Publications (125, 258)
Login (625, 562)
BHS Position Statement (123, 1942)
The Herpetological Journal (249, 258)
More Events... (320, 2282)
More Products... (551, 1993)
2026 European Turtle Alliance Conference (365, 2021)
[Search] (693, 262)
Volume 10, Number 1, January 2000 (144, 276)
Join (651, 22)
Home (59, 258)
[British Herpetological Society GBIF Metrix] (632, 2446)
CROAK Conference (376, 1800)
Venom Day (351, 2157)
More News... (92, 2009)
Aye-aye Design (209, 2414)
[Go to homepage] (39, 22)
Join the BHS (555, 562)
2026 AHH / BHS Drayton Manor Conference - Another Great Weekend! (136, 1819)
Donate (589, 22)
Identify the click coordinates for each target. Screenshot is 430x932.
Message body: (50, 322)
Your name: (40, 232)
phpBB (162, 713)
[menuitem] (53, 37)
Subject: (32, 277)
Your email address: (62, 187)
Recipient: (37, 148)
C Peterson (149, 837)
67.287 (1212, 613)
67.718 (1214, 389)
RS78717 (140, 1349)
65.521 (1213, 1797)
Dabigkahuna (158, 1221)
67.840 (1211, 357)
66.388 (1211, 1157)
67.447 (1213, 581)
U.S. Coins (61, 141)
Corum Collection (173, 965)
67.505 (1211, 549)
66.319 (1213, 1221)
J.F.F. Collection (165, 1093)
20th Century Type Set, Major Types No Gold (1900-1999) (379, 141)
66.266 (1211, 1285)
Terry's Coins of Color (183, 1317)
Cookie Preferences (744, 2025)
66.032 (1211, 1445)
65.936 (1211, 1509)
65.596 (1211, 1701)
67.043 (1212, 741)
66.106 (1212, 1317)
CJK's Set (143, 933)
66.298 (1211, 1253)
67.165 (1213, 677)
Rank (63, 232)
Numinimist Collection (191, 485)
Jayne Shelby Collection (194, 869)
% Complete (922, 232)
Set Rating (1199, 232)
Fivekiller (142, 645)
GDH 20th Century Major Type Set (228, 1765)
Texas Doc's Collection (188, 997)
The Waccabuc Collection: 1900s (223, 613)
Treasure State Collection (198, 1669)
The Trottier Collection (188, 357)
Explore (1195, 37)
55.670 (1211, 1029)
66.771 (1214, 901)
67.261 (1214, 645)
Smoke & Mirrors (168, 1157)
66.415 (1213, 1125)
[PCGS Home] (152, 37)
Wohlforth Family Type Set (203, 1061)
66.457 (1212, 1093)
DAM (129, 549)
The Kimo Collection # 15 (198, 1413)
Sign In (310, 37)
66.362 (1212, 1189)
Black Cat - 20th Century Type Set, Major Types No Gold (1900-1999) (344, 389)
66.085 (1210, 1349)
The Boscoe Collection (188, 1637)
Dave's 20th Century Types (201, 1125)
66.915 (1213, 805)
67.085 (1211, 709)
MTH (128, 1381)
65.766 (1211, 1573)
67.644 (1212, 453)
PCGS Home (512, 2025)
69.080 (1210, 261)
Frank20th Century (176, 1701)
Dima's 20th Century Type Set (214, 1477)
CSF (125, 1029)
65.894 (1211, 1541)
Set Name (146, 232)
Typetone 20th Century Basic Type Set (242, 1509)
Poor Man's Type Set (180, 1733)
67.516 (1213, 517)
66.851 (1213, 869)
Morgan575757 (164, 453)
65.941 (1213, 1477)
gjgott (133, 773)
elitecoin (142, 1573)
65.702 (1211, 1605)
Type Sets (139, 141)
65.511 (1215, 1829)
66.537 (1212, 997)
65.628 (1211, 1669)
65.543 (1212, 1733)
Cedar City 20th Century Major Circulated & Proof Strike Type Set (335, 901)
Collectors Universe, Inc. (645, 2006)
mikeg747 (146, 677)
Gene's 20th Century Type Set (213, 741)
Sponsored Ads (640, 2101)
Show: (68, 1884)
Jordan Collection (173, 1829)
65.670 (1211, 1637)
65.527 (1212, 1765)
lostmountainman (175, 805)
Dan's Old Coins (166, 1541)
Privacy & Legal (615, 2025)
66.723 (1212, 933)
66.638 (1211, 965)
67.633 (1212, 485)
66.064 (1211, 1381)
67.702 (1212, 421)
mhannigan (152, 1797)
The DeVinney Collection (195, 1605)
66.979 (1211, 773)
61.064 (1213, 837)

### Task goal
Tally the lines in this data that hold the word "Gold" and state only the count.

### Solution
2